> [Task instructions]
What you return must match the data exactly, line for line.

[Dataset items]
◇ ◇ ◇

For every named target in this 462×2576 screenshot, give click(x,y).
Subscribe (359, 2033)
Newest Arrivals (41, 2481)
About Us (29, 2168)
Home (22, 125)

◇ ◇ ◇

> [Task answer]
For every named target in this 462×2576 screenshot, give click(x,y).
Subscribe (359, 2033)
Newest Arrivals (41, 2481)
About Us (29, 2168)
Home (22, 125)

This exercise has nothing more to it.